Well, I seldom to post something personal here except for this time. I was quite emotional recently due to certain reason. Don't know why and don't know how should I explain all of these because I can't even make thing clear in my mind.


After so many years of being single, I am already used to be alone and thanks to that, sometime I found that being alone can be quite good such as you don't need to wait for anyone and follow anyone. I can do whatever I like and I want in your life. Because it is all mine.

Sometime I found that I am actually quite fortunate to be a single because something happened on my friend recently let me realise something, it is not easy to maintain a relationship. At least I believe so....

Hope everything will be alright, my bro. If you saw this post, I hope that you will understand who I mentioned.

Single isn't bad. But sometime when you see the people around you is in paired. How sweet is that. It tells you that being single is not perfect because no matter how strong you are, you need someone that you can tell her everything, not need to act or pretend anything when you are in front of her and someone can listen all my complains of what I dislike.

Maybe that sounds too simple but for me, it is maybe the hardest in my life. How to get such a person that can understand you so well. I have really no idea how....

I was trying to get into relationship before. Thanks to my buddy. They are really concern about me but sorry I did let them down. Thing was just can't work out.

I am afraid that I am just getting too desperately. I really do....

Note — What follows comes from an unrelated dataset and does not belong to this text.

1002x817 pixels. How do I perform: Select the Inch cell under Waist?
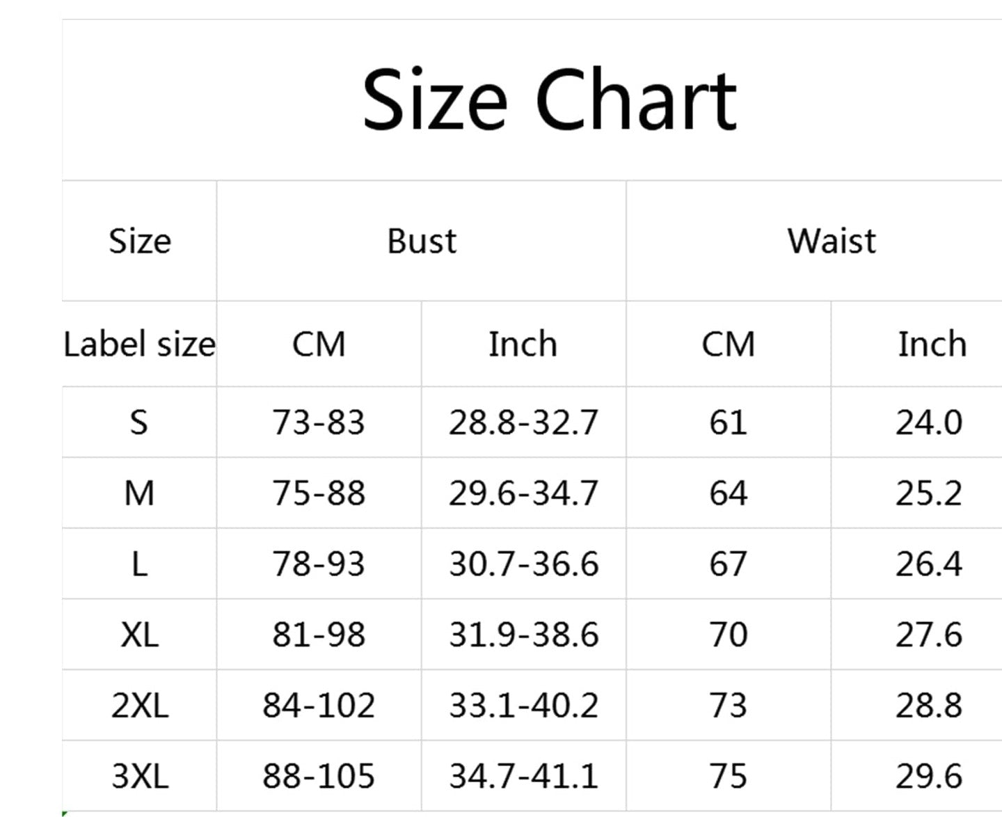[931, 344]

Recently I was chatting with someone that we knew each other quite long time ago. She is good, clever(she claimed herself as a clever girl), outgoing and considerate. I don't want to mess up her life so I won't give too much details about her.

I thought that was just simply chatting like chatting with an old friend. I think we both were really thinking that way. She is still single now and she is 'shopping' for her target. That was actually very simple.

But something weird happened on the night. I was having a weird dream. A really long dream.

In the dream, I can't remember where it started. I was getting married with her in overseas. After we complete the wedding, we came back to our home but thing was just not going so smoothly. My parents were disagree with my decision because both of us were still young and due to other reasons I had no choice need to leave her alone. She was very sad and decided to go somewhere to seek for her future. I was trying to get her back and I did meet her somewhere. She rejected me and I was crying like hell. We were been apart for many years later, we met again somewhere but we didn't be together in the end.

How does the dream sound to you? Dramatic isn't it? At least to me it was very dramatic.

But the thing is every part of the dream did affect my feeling. Although it was a dream but I can feel the feeling. It was so real. Maybe I am just thinking too much... I am not sure what is happened on me.

But I know at least the dream was telling me that my effort was been wasted because I spent so many years to learn how to let it go and I thought I did but actually I didn't....

Maybe for those who understand me and know what I had been through for these few years, they will know who am I talking about. No matter you know who is she or not, what I want is nothing much. I am just seeking for advice. I have no idea what should I do next. Should I get back to her? or should I just move forward?